# Machine Learning - Task F

*M Kundegorski*, Fjelltopp Ltd., University of Glasgow, 2019-2020


In this task you will classify toy data of 'blobs' using Histogram of Gradient (HoG) features and two classifiers: Support Vector Machines (SVM) and Random Forests.

We will use the same data from the logistic regression we did in Task B so you can compare the quality of the results.

## The Task (c.f. Task B)

In an experiment we were able to image lots of different types of cells. These cells are sparse so we were easily able to segment them, find their bounding box and create a database of images each containing a single cell. We then convinced a PhD student to go through and manually categorise our cells. We want to use regression to be able to automatically categorise new, unlabelled cells from future experiments.

To do this, we will:
1. Calculate Histogram of Gradient (HoG) features for our images.
2. Use Support Vector Machines (SVM) for classification.
3. Use training data to fit the regression and test data to check how well our model works.
4. Plot and understand a confusion matrix for classification.
5. Advanced: Use visual inspection to understand what might cause problems for classification models.
6. Advanced: Repeat using Random Forests.

## Task F.1

Run the following two cells to set-up and visualise the data. Feel free to change parameters as you explore the system.

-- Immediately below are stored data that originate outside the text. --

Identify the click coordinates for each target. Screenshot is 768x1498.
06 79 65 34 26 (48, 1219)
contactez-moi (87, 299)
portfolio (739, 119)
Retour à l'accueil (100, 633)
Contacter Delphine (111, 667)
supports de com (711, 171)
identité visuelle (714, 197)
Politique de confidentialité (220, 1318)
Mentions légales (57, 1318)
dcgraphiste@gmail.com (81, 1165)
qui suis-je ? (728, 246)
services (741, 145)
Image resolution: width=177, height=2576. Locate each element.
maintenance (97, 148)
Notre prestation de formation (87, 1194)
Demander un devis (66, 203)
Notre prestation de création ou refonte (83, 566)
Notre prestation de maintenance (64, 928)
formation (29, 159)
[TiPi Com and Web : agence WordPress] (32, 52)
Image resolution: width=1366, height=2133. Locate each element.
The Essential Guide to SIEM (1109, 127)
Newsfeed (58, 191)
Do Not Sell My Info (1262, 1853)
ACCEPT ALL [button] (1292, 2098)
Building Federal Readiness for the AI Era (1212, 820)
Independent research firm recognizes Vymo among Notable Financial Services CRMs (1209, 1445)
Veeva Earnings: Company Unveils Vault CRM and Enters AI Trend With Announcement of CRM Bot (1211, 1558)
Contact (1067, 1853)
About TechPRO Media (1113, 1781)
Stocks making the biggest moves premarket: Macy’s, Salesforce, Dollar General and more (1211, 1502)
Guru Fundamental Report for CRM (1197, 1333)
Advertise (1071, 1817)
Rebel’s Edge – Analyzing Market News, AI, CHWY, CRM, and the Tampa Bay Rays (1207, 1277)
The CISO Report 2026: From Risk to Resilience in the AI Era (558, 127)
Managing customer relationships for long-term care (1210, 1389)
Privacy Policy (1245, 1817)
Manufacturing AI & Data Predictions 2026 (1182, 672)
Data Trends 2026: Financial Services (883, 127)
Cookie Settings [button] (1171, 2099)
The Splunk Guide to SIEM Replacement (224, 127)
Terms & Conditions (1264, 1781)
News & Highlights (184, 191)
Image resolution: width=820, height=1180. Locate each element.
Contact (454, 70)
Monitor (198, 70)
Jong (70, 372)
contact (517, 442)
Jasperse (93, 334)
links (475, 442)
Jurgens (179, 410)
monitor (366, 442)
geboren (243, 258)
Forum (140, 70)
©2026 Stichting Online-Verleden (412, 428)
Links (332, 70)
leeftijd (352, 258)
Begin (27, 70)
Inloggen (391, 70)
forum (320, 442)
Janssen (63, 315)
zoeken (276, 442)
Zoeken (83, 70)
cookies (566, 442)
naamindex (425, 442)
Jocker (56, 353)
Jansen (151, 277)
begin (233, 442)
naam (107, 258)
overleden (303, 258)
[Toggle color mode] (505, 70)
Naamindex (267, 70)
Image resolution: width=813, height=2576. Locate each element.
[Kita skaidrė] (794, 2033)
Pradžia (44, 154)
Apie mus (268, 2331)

We suggest you use the same settings as for Task B so that you can compare the different methods.

In [None]:
%matplotlib widget
import matplotlib.pyplot as plt

import pandas as pd
import numpy as np
import cv2  # OpenCV - we will use their HoG feature descriptor and their SVM
from sklearn import model_selection

# Utils is a custom module written to simplify these tutorials
# You do not need to understand these codes for this practical
from utils.practice_data import generateBlobsData  # this loads data into a DataFrame
from utils.practice_data import showBlobs  # this allows quick visualisation of the data

# Generate a pandas DataFrame of data
# with a column 'class', i.e. the categry a cell belongs to,
# and a column 'raw_data' which hold the NumPy array/image
imageDir = './assets/simple_blobs/'
number_of_samples = 1200
image_size = 64  # in pixels
number_of_classes = 3 #2-6 - normal blobs. 7-11 more difficult
problem = generateBlobsData(imageDir, number_of_classes, number_of_samples, image_size, noiseSize=20)

#Visualise the data
display(problem.loc[:,'class'].describe())  # describe classes; note the number of unique classes
showBlobs(problem.sample(10))  # plots the images with their class above.

## Task F.2

First we need to 'wrangle' our data into appropriate forms. Run the cell below to do this.

In [None]:
# Data wrangling
x = np.stack(problem.loc[:,'raw_data'])  # Stack all images into an array 'x'
y = problem.loc[:,'class'].values.astype(int)  # Convert classes to int

# Split data into 80% training and 20% testing data
x_train, x_test, y_train, y_test = model_selection.train_test_split(x, y, test_size=0.2, random_state=0)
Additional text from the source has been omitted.